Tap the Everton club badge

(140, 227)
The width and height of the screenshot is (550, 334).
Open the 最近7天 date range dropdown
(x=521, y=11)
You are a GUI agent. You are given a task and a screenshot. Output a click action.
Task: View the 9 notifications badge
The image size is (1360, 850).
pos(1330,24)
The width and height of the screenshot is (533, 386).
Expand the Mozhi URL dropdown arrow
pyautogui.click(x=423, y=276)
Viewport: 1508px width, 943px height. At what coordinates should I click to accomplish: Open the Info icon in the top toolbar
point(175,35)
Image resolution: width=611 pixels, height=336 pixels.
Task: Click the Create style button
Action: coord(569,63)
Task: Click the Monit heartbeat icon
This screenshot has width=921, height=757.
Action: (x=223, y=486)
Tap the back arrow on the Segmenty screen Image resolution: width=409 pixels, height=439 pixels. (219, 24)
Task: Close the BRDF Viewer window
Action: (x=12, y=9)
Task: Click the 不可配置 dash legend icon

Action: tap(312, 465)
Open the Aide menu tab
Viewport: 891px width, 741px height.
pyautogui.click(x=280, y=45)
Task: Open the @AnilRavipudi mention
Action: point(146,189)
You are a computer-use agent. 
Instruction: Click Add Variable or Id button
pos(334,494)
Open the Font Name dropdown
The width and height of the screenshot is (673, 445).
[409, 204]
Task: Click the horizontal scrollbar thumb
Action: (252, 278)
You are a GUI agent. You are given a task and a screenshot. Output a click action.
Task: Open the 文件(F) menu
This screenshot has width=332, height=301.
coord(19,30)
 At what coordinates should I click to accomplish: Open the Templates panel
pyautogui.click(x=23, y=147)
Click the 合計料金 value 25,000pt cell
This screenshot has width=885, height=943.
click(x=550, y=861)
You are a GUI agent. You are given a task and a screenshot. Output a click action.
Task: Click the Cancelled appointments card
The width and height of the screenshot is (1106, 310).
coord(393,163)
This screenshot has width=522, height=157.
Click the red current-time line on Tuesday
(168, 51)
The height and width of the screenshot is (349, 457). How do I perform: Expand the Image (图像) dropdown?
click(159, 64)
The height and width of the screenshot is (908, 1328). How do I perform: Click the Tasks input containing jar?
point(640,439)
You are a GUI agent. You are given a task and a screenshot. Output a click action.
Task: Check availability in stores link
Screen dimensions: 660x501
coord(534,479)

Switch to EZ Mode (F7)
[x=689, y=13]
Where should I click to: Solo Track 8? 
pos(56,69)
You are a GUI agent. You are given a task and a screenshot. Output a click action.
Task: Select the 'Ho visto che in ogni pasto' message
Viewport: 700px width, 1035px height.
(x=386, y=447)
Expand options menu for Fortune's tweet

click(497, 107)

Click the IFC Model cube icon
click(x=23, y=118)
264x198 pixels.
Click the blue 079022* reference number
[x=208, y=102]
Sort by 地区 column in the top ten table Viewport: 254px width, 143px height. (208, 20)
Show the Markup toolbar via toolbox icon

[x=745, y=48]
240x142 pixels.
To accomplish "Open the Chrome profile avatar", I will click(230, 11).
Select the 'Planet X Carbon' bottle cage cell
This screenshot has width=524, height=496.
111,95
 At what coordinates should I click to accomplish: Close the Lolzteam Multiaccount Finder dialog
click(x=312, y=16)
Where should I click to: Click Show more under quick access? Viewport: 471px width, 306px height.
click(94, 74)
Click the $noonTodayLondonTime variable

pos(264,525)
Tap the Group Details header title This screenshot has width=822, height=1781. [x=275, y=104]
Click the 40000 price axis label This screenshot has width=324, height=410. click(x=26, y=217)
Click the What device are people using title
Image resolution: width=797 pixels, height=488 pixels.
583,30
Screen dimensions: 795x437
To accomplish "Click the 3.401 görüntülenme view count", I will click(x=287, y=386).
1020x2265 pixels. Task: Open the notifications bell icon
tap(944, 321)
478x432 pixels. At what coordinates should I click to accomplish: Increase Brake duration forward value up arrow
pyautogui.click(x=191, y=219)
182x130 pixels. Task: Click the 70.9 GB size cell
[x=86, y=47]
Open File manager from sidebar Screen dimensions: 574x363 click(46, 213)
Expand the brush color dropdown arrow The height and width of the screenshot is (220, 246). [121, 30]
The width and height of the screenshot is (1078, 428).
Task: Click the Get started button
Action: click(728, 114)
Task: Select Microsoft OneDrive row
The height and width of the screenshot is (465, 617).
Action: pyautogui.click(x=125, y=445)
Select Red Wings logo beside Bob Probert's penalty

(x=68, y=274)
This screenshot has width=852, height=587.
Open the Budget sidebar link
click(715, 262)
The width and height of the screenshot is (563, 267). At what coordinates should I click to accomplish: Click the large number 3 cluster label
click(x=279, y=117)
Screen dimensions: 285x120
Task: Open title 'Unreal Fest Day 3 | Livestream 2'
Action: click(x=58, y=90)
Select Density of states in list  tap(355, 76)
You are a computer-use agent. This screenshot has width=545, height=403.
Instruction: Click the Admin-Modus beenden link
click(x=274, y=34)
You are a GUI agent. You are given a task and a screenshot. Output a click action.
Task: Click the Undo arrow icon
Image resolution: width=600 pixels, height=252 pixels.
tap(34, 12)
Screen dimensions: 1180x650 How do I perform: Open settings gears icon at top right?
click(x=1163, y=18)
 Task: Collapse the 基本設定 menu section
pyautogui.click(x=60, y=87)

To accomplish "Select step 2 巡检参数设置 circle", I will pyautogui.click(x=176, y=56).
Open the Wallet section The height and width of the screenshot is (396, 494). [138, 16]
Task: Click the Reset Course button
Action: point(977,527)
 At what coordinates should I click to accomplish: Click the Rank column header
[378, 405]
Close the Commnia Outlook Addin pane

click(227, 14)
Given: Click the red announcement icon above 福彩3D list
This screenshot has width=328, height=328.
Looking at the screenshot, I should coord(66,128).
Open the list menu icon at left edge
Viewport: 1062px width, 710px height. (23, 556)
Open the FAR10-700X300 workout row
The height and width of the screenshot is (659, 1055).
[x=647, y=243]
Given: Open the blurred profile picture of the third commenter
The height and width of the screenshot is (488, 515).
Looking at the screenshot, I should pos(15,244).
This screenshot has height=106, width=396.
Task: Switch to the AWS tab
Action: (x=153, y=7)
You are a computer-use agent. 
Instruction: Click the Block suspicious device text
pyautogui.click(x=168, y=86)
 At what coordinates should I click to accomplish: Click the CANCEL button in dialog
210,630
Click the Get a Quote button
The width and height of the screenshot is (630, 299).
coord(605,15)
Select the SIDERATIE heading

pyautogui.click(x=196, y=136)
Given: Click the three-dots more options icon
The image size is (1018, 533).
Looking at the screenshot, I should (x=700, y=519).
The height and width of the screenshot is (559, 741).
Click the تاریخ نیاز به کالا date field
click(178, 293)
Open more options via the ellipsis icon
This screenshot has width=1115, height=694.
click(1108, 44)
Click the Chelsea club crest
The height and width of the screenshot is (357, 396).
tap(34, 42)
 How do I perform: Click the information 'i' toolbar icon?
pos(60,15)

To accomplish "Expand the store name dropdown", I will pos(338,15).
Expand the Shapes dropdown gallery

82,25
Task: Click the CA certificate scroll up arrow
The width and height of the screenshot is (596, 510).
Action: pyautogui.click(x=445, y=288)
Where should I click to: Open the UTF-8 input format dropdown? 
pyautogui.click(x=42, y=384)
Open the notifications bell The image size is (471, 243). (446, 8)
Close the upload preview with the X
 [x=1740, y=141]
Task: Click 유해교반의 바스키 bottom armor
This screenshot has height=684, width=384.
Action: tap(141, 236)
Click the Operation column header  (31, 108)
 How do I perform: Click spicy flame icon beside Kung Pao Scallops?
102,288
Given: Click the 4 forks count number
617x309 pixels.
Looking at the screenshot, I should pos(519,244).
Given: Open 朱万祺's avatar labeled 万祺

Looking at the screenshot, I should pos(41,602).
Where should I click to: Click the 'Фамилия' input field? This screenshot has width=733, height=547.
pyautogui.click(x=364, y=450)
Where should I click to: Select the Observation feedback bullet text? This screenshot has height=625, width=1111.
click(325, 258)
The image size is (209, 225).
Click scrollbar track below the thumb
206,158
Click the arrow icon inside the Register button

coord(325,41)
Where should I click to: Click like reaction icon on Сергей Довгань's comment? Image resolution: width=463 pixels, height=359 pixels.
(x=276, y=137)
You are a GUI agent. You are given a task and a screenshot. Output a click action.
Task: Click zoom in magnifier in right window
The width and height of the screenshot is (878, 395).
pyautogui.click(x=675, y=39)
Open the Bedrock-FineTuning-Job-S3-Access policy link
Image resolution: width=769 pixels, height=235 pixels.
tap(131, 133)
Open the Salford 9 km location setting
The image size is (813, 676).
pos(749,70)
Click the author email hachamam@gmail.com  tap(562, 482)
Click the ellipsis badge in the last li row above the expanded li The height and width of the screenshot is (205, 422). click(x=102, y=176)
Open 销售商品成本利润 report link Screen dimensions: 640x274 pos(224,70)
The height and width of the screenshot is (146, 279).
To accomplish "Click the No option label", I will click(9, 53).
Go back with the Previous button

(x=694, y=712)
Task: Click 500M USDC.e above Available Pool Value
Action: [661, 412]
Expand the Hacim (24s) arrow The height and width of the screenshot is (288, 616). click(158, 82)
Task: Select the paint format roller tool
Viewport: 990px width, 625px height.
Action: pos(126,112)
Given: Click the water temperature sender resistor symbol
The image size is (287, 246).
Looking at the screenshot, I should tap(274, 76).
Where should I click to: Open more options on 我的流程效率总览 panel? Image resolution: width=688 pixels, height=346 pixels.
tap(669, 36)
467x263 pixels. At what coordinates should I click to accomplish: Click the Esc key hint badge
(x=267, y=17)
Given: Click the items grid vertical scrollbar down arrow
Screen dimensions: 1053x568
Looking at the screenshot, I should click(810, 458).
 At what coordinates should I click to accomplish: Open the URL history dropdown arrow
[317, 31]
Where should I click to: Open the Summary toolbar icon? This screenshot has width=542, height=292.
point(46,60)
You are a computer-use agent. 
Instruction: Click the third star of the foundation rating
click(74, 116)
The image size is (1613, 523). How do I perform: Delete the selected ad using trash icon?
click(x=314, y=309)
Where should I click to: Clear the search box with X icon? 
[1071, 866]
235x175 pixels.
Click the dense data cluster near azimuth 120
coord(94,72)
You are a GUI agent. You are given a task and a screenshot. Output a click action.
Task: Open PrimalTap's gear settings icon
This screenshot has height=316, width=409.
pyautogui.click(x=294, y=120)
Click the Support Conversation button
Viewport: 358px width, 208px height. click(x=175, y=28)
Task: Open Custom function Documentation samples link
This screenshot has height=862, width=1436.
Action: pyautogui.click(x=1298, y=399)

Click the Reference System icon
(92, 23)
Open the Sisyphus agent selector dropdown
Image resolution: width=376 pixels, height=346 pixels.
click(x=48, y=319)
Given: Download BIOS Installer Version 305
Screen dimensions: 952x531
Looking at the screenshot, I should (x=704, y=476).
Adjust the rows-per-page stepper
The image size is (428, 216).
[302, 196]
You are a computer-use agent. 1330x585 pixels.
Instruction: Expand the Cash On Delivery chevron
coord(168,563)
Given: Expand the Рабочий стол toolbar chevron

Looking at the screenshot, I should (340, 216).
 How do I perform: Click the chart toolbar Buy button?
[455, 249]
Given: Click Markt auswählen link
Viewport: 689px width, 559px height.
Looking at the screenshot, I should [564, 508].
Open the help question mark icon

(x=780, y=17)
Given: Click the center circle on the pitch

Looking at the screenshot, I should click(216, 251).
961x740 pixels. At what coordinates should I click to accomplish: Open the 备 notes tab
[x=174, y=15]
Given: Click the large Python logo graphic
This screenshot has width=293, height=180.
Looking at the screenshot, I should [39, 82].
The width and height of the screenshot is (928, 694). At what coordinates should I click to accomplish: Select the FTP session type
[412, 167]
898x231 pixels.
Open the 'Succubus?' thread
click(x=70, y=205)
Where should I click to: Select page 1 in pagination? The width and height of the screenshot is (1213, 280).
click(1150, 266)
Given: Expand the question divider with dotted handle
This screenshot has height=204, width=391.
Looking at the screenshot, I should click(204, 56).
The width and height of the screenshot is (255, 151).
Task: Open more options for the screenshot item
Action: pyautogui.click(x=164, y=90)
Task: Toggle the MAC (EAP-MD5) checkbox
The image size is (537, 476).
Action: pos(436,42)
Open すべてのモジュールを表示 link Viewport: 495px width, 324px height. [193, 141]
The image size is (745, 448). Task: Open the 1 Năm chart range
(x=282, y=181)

- TASK TO COMPLETE
Search the listing above for lines containing "profile", and copy them.

- SOLUTION TO THE EXERCISE
To accomplish "Open the Chrome profile avatar", I will click(230, 11).
Given: Open the blurred profile picture of the third commenter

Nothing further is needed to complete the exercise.